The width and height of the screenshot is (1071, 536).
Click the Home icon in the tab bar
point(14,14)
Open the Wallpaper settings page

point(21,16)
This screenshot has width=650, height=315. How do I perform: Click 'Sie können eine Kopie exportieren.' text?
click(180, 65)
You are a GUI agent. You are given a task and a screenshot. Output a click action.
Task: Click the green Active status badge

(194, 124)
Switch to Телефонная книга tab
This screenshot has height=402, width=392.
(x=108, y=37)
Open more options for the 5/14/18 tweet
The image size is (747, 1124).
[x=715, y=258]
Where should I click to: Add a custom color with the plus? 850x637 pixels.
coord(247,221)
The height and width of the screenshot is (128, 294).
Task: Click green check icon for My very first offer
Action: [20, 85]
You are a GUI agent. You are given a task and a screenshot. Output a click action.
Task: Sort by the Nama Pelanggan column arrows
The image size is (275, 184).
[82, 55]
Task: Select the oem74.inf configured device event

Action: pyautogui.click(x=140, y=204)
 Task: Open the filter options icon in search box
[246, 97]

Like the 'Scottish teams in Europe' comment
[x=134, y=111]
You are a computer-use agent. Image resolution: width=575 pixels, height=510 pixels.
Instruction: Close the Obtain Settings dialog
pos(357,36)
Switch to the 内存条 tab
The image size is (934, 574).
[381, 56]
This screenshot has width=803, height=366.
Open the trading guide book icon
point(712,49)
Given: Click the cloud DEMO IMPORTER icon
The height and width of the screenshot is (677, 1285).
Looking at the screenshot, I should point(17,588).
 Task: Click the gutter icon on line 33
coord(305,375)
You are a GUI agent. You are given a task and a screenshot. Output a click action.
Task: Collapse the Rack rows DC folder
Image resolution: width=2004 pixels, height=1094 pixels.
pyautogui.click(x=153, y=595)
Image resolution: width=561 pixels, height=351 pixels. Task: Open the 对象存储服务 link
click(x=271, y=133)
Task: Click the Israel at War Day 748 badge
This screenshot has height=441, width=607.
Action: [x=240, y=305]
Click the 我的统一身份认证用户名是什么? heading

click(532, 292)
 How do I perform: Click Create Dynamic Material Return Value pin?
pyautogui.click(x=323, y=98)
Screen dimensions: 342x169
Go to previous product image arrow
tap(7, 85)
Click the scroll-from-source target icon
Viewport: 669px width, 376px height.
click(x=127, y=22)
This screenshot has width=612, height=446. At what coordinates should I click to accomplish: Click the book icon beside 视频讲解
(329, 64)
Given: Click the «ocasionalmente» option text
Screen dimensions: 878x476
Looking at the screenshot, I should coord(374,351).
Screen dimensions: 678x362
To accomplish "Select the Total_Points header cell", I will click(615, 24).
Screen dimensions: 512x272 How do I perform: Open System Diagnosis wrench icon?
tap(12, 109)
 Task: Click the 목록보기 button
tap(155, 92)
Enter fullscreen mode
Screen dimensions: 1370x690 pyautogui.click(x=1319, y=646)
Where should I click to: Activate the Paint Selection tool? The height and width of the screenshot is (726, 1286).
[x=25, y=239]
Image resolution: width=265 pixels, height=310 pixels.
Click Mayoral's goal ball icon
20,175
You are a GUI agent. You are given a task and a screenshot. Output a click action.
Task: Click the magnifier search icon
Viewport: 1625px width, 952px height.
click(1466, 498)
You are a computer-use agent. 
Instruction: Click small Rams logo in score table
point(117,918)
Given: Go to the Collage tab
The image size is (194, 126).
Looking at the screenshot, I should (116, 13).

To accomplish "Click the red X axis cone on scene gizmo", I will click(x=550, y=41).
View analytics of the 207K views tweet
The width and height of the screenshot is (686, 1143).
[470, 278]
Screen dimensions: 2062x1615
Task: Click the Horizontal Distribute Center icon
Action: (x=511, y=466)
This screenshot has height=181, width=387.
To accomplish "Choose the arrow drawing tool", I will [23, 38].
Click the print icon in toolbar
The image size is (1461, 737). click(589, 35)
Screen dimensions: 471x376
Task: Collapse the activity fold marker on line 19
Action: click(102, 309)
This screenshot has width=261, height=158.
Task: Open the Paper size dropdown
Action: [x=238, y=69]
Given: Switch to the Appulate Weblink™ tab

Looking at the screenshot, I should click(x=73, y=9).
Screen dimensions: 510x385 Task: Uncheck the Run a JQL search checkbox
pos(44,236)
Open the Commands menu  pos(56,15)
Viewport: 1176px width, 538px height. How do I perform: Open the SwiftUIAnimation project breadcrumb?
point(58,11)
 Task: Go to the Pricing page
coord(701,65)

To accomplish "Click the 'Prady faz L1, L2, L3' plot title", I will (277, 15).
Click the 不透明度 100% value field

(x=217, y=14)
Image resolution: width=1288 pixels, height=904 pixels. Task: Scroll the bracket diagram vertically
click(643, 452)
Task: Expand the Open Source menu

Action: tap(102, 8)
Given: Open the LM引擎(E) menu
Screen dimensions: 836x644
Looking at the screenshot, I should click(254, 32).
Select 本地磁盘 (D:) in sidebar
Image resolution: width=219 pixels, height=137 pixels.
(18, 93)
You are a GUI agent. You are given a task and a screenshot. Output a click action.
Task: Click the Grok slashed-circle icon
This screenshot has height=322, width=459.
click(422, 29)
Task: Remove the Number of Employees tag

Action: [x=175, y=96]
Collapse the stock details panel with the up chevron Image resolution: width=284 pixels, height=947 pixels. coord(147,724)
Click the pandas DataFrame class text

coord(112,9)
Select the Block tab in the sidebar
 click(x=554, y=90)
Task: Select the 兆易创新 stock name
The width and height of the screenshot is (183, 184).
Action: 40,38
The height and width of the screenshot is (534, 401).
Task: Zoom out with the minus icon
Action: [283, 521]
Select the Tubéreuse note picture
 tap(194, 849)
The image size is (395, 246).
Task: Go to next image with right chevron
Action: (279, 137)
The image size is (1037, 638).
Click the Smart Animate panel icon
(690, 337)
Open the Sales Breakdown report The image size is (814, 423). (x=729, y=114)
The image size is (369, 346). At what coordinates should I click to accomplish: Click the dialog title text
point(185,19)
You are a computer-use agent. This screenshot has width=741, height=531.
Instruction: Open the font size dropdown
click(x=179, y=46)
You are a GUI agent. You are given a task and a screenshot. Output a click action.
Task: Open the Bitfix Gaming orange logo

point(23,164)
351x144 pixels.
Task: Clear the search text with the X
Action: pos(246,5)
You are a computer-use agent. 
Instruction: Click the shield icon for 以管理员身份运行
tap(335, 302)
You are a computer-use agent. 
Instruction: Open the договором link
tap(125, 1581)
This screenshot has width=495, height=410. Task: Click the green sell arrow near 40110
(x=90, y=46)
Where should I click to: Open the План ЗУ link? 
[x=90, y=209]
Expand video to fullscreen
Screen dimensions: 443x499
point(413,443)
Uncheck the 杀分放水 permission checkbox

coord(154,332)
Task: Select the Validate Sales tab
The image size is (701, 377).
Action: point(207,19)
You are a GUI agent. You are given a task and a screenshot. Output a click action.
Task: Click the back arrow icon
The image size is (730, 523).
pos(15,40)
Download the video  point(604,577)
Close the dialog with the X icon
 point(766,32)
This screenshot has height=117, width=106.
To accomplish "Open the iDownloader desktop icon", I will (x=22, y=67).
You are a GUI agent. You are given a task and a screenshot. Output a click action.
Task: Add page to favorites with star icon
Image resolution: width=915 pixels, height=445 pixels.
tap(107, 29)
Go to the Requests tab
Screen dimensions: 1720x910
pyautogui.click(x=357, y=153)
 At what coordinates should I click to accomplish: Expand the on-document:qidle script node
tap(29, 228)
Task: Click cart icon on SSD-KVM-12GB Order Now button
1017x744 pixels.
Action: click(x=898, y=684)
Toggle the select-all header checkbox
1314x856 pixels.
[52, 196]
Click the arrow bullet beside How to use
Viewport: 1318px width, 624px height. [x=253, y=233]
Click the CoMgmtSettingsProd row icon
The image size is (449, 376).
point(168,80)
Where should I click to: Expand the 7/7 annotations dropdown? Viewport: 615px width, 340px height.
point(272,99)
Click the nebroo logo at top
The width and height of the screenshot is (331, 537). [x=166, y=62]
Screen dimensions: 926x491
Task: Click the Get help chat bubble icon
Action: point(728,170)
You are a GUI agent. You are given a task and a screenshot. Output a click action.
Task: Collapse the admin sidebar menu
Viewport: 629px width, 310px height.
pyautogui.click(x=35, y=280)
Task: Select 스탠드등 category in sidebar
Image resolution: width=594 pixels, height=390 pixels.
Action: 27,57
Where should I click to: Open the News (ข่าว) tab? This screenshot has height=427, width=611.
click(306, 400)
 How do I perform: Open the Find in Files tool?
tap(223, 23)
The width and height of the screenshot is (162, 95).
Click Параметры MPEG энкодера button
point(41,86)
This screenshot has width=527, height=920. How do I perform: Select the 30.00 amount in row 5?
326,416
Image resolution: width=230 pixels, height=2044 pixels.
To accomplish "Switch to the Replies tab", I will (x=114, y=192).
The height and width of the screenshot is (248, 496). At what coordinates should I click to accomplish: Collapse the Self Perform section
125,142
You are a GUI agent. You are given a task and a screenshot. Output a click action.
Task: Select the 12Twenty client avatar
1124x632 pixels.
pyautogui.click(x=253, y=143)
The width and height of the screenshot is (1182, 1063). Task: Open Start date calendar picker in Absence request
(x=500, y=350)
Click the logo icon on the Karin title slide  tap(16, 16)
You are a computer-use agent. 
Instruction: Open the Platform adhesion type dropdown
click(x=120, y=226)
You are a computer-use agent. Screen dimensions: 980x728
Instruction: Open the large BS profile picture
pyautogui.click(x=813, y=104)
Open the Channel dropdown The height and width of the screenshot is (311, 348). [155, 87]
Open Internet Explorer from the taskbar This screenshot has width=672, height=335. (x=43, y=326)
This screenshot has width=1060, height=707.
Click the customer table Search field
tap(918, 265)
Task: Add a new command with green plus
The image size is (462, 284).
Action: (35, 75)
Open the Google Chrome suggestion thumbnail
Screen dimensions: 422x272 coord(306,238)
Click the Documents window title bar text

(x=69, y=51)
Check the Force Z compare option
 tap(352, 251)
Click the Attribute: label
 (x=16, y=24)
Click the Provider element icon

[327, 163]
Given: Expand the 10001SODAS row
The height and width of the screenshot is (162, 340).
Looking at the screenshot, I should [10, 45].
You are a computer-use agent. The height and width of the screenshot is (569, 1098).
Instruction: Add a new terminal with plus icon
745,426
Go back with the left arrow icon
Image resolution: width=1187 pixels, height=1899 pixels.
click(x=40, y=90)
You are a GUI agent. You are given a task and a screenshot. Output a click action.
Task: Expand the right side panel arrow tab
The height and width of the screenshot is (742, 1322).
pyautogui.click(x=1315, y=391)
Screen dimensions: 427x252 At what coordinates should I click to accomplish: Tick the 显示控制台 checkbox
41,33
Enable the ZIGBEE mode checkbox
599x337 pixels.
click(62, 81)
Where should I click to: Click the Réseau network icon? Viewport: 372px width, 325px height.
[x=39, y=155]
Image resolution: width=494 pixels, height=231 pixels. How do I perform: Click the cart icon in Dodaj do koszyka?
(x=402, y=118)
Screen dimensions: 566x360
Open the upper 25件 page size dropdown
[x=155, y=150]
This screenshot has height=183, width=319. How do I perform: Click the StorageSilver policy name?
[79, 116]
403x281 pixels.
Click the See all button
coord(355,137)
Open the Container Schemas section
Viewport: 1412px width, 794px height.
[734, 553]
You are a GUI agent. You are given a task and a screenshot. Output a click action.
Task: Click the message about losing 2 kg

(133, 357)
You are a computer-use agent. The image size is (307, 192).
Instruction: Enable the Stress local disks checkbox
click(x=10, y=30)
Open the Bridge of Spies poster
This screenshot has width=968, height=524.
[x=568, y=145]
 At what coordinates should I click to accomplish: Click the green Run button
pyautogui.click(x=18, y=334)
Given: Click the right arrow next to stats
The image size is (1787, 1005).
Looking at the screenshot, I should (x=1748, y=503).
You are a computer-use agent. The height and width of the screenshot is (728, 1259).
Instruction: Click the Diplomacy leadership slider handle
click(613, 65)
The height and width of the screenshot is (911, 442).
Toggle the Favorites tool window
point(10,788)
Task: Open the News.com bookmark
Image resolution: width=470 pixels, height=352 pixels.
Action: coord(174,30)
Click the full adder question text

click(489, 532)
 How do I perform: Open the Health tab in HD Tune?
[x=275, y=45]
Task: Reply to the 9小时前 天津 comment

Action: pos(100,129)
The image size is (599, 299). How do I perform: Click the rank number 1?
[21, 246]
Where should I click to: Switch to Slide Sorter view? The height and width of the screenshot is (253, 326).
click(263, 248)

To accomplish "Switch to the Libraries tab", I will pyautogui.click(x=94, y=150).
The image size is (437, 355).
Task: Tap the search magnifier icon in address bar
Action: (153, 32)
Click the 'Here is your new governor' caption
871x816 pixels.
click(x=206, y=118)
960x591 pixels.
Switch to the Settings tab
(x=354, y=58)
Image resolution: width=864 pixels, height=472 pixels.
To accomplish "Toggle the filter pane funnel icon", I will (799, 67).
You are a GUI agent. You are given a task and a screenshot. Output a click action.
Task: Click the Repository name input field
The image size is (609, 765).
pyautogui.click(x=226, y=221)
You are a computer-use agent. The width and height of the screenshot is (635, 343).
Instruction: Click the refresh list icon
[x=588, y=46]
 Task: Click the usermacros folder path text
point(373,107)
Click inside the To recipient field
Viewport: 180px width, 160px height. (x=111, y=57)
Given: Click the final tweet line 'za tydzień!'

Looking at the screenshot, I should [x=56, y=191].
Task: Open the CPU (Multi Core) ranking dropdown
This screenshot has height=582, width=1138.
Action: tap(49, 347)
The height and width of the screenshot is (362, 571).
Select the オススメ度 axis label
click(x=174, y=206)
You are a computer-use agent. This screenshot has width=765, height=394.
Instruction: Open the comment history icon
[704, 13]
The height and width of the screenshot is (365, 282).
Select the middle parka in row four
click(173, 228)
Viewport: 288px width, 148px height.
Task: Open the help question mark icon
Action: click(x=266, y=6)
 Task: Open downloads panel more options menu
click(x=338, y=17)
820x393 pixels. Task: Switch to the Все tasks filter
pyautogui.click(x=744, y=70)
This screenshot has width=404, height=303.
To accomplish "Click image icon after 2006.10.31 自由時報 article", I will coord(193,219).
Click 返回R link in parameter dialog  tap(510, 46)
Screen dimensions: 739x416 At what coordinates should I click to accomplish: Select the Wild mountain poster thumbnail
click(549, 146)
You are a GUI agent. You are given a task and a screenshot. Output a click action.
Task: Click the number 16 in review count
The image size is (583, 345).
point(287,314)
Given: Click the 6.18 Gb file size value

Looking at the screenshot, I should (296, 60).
┄┄┄┄┄┄
**TASK ITEM**:
Retype exactly the span of lines from the one with "Task: Open the CPU" through the one with "Click 返回R link"; include both ends and omit the rest of the material.

**WRITTEN SOLUTION**:
Task: Open the CPU (Multi Core) ranking dropdown
This screenshot has height=582, width=1138.
Action: tap(49, 347)
The height and width of the screenshot is (362, 571).
Select the オススメ度 axis label
click(x=174, y=206)
You are a computer-use agent. This screenshot has width=765, height=394.
Instruction: Open the comment history icon
[704, 13]
The height and width of the screenshot is (365, 282).
Select the middle parka in row four
click(173, 228)
Viewport: 288px width, 148px height.
Task: Open the help question mark icon
Action: click(x=266, y=6)
 Task: Open downloads panel more options menu
click(x=338, y=17)
820x393 pixels. Task: Switch to the Все tasks filter
pyautogui.click(x=744, y=70)
This screenshot has width=404, height=303.
To accomplish "Click image icon after 2006.10.31 自由時報 article", I will coord(193,219).
Click 返回R link in parameter dialog  tap(510, 46)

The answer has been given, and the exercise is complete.